INA § 212(i) provides for a discretionary waiver of the entry without inspection inadmissibility ground. To qualify for the waiver, the alien must establish that his or her US Citizen spouse would suffer extreme hardship if the alien were denied admission. INA § 212(i)(1). In addition to the equities presented, the USCIS may consider the nature of the inadmissibility ground.
There is a seminal BIA case that deals with this waiver. In Matter of Cervantes, 22 I & N Dec. 560 (BIA 1999), the BIA identified the factors to be considered in determining whether a qualifying relative would suffer extreme hardship if the alien were denied admission. Those factors include: the presence of LPR or USC family ties both within and outside the United States; the conditions in the country to which the qualifying relative would relocate and the extent of the qualifying relative’s ties to that country; the financial impact of departure from the United States; and significant conditions of health, particularly when tied to the unavailability of suitable medical care in the country to which the qualifying relative would relocate.
Our client’s I-601A application had a good chance since our client’s LPR wife suffers from a great degree of medical hardship. In the I-601A brief and supporting documents, our office included extensive medical reports of his wife. We argued that if he was removed from the United States, exceptional hardship to his wife is clearly foreseeable and evident. His wife has ongoing medical hardships and she would not be able to take care of her own needs and the bulk of their family chores, most importantly taking care of their children. Also, it would be extremely difficult for her to get the same level of therapy and satisfactory access to medical services in Guatemala in case she joins our client there.

▶ [Data under study]:
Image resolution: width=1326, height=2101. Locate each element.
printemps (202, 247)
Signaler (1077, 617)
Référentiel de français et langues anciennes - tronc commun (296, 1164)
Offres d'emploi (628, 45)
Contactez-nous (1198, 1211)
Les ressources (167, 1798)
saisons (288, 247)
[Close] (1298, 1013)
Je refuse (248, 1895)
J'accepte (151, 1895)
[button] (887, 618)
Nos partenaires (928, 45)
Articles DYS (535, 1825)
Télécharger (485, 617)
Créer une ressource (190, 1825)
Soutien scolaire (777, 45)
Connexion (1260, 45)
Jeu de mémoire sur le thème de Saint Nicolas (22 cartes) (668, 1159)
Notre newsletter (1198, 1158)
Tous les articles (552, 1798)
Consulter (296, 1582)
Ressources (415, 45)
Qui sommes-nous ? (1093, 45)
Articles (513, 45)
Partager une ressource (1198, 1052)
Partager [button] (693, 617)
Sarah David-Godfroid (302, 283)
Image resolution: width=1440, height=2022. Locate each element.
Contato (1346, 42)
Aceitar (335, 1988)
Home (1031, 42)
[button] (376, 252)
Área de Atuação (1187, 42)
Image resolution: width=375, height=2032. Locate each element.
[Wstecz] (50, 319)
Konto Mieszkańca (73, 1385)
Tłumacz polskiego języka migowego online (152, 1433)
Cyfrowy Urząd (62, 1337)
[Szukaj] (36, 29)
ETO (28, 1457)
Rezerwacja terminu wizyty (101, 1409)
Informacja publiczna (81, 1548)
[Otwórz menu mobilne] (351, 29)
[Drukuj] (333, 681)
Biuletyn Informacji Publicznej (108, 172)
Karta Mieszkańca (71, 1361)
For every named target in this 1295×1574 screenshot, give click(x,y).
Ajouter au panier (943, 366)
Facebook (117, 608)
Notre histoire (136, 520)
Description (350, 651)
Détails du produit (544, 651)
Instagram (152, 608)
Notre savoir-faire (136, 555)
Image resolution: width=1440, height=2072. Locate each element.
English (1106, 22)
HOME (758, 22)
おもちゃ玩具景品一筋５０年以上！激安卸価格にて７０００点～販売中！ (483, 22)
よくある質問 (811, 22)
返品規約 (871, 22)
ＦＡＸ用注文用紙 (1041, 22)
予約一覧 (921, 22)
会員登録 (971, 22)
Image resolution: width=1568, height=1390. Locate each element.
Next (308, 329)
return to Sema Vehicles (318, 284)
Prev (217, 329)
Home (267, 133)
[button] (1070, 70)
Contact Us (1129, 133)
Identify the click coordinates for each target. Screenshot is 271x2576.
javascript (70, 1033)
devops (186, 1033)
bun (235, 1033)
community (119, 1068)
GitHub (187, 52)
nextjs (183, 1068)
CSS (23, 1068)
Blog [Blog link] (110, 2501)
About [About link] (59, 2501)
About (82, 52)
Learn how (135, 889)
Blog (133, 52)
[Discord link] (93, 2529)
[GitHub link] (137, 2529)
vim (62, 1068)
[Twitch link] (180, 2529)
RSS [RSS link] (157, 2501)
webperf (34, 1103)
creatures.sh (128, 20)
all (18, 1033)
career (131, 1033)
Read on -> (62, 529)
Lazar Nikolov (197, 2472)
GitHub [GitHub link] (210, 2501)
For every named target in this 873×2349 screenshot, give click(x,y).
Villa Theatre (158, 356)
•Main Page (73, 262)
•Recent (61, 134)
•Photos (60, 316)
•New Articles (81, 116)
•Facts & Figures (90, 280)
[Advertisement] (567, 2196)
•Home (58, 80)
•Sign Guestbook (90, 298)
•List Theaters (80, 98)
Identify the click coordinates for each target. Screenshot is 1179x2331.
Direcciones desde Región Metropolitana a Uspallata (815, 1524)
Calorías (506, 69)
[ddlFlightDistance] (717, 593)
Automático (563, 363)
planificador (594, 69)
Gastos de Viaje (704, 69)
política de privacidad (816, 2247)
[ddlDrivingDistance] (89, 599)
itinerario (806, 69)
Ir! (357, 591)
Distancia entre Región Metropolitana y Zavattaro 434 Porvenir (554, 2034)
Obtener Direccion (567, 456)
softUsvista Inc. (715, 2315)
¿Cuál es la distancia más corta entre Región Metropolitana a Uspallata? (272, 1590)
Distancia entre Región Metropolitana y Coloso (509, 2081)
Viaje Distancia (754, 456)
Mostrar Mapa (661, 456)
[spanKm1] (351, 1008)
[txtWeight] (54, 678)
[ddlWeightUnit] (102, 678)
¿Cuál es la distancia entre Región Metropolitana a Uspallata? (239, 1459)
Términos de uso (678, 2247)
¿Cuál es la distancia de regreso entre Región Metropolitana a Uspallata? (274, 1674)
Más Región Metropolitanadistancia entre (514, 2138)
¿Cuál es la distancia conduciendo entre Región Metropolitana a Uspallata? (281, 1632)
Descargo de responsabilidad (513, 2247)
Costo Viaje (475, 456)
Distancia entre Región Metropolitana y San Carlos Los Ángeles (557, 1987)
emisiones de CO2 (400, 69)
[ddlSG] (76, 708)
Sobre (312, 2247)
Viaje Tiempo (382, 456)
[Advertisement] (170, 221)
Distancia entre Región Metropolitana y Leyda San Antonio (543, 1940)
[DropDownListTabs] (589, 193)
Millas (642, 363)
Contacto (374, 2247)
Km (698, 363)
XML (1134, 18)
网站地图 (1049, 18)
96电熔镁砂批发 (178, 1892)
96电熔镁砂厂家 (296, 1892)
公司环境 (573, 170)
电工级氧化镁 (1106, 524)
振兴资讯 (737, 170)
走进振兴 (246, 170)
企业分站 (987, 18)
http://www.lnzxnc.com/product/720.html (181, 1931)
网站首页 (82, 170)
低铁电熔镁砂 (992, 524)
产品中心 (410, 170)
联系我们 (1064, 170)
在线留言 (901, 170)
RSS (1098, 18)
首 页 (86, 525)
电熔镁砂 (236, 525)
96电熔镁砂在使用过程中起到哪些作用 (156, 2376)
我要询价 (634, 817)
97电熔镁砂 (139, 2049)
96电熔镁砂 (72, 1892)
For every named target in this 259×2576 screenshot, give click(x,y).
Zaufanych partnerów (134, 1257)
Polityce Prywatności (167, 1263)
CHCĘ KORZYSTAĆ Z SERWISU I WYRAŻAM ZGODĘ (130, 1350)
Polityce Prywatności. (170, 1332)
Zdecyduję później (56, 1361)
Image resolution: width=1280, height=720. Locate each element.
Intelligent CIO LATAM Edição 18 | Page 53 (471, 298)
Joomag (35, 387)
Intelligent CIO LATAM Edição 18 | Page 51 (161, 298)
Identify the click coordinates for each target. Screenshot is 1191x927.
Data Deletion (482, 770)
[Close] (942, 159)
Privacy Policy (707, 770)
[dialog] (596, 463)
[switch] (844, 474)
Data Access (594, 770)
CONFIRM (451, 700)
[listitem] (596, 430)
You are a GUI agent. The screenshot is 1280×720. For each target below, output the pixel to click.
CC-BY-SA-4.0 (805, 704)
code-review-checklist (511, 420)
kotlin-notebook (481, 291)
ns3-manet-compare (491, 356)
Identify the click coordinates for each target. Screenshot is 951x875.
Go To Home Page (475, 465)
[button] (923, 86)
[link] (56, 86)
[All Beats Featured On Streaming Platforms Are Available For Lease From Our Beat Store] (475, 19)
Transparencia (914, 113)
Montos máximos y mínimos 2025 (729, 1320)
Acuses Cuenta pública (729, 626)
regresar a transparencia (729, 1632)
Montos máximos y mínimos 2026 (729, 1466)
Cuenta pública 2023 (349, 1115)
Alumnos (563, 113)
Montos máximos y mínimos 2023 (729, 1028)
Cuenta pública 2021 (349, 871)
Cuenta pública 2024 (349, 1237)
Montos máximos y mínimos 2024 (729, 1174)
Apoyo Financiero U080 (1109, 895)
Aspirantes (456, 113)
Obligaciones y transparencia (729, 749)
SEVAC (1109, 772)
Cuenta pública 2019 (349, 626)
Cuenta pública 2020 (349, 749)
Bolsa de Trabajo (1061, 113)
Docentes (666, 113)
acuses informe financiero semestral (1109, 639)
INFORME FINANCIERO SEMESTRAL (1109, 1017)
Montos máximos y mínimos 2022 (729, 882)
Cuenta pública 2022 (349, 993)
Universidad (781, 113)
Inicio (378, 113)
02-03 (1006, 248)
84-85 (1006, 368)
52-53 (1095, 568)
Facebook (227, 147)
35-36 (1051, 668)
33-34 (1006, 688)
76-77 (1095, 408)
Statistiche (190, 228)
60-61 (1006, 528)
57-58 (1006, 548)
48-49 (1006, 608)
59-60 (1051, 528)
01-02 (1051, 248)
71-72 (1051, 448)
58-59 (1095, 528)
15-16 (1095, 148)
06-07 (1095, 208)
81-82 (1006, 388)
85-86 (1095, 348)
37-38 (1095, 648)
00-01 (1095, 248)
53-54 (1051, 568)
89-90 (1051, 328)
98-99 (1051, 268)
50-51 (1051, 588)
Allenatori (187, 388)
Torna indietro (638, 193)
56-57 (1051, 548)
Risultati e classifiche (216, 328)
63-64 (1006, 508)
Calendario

▶ [Action item]: Write out the waiver text verbatim, starting at "Our client’s I-601A" and ending at "our client there.".

▶ [Problem solution]:
Our client’s I-601A application had a good chance since our client’s LPR wife suffers from a great degree of medical hardship. In the I-601A brief and supporting documents, our office included extensive medical reports of his wife. We argued that if he was removed from the United States, exceptional hardship to his wife is clearly foreseeable and evident. His wife has ongoing medical hardships and she would not be able to take care of her own needs and the bulk of their family chores, most importantly taking care of their children. Also, it would be extremely difficult for her to get the same level of therapy and satisfactory access to medical services in Guatemala in case she joins our client there.